TO DO: Once the line holding "Image resolution: width=1301" appears, repeat it and each line after it to the end of the data, exactly and with nothing else; pictures stay out.

[Saved data entries]
━━━

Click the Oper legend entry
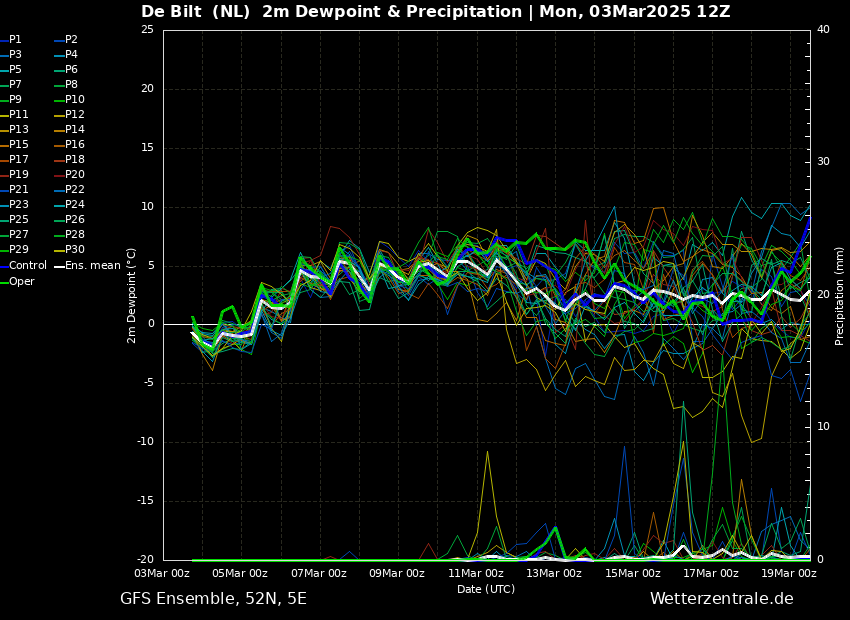Image resolution: width=850 pixels, height=620 pixels. pyautogui.click(x=17, y=281)
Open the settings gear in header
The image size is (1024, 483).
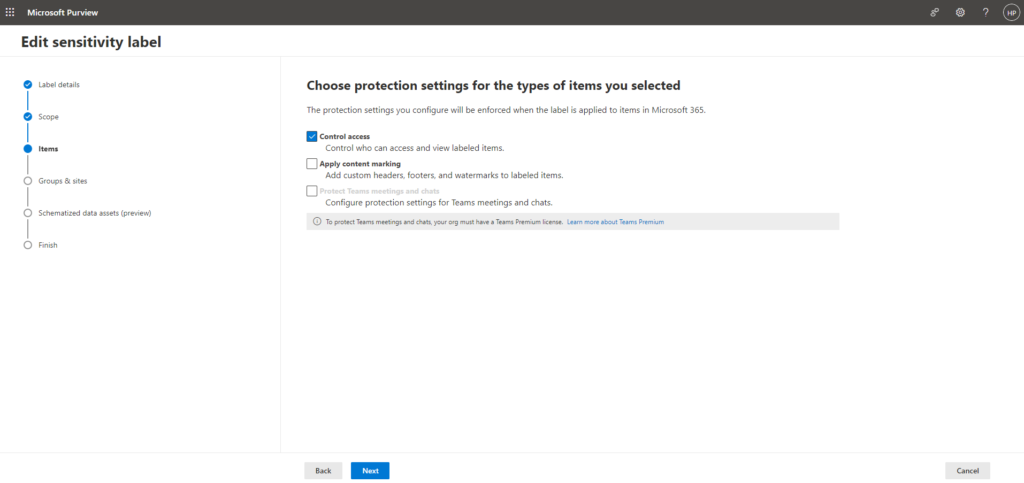[x=960, y=12]
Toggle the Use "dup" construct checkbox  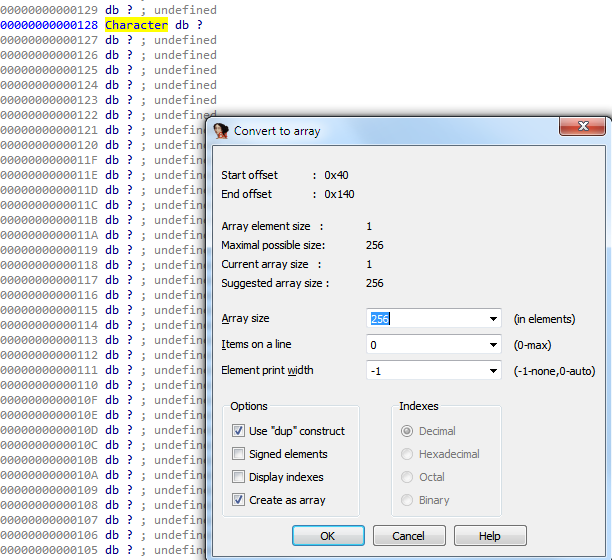[x=238, y=431]
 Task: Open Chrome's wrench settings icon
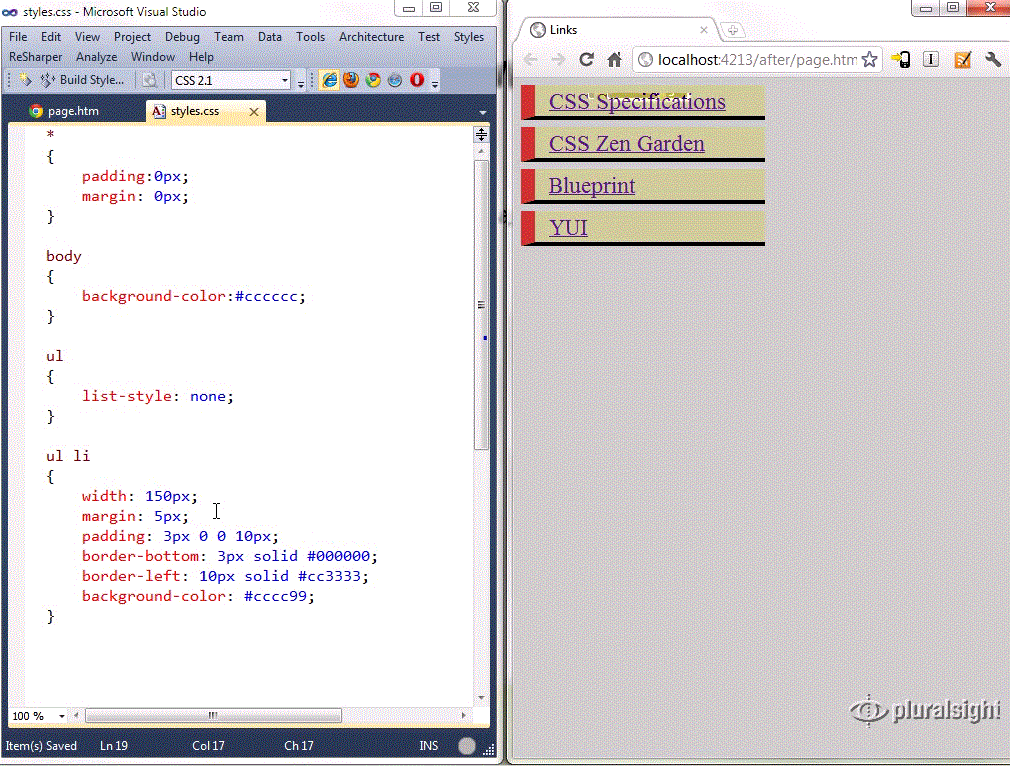coord(993,59)
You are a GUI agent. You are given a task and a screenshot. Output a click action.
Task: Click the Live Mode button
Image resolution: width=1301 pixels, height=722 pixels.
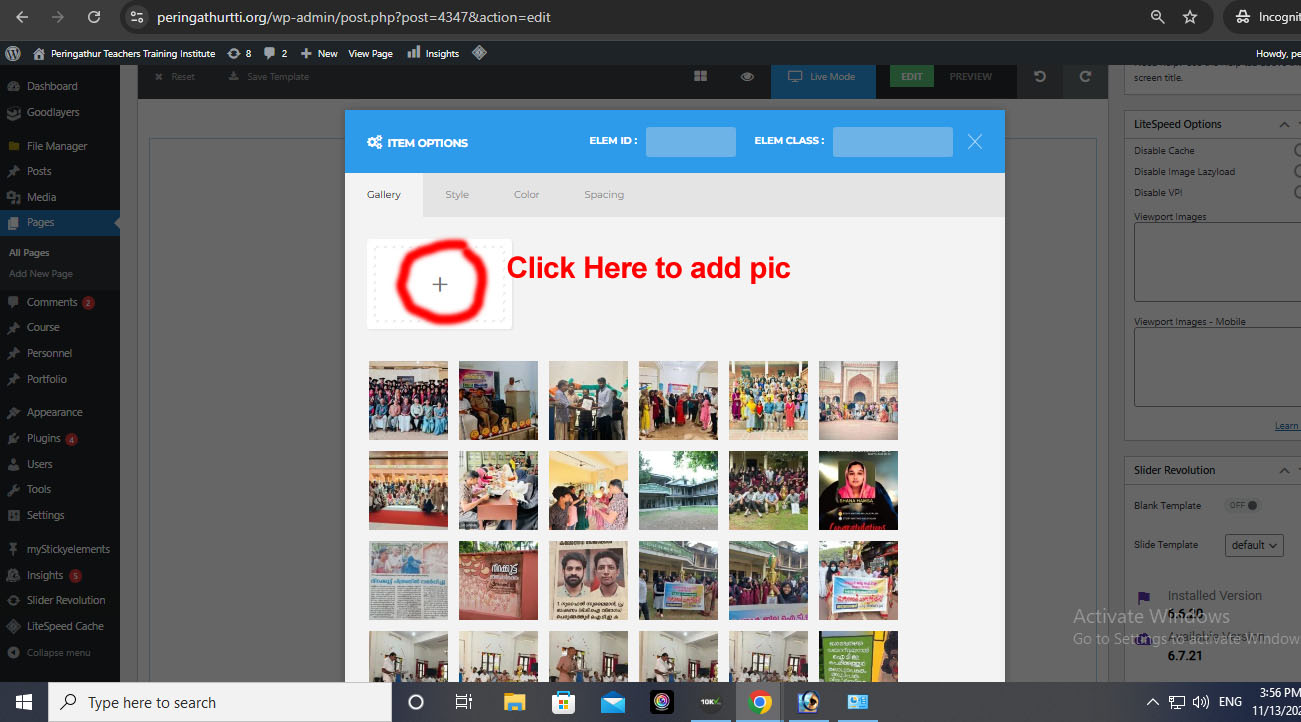[x=822, y=77]
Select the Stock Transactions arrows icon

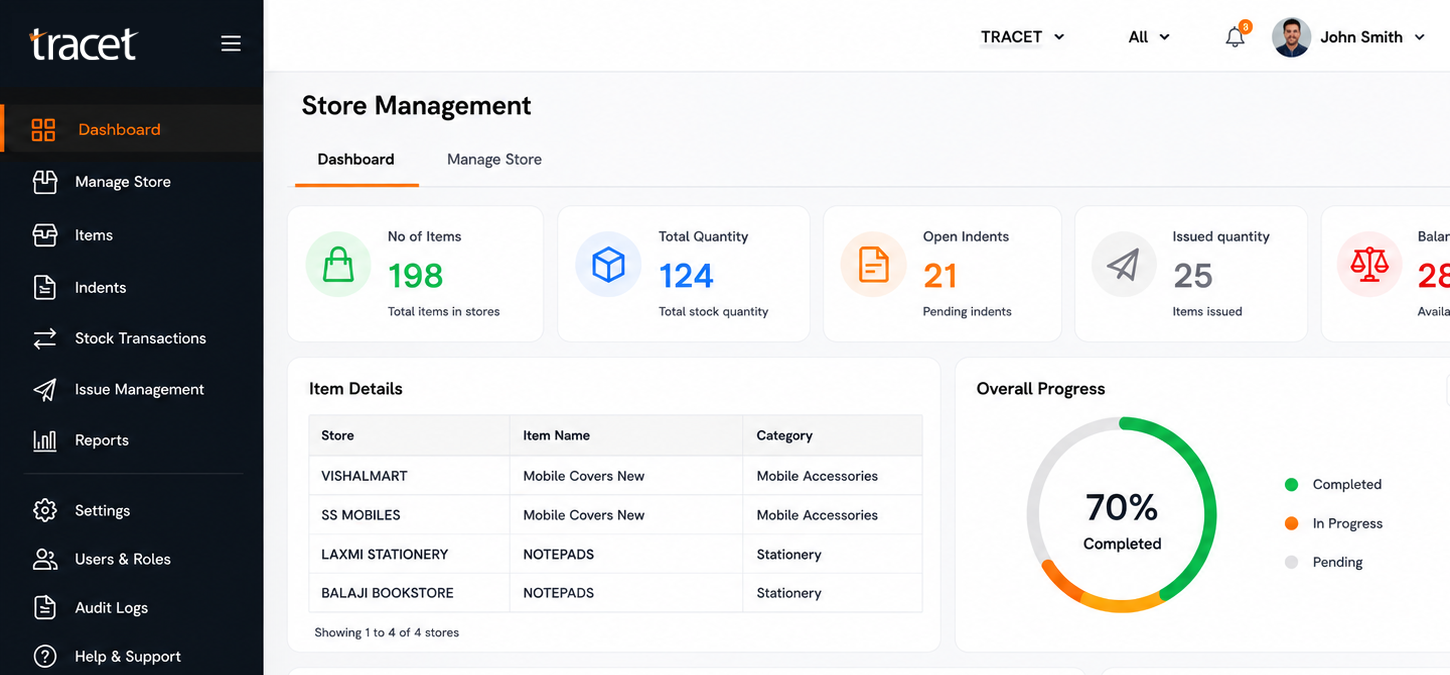pyautogui.click(x=45, y=339)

━━━

TASK ANSWER:
Image resolution: width=1301 pixels, height=722 pixels.
[x=822, y=77]
Select the Stock Transactions arrows icon

pyautogui.click(x=45, y=339)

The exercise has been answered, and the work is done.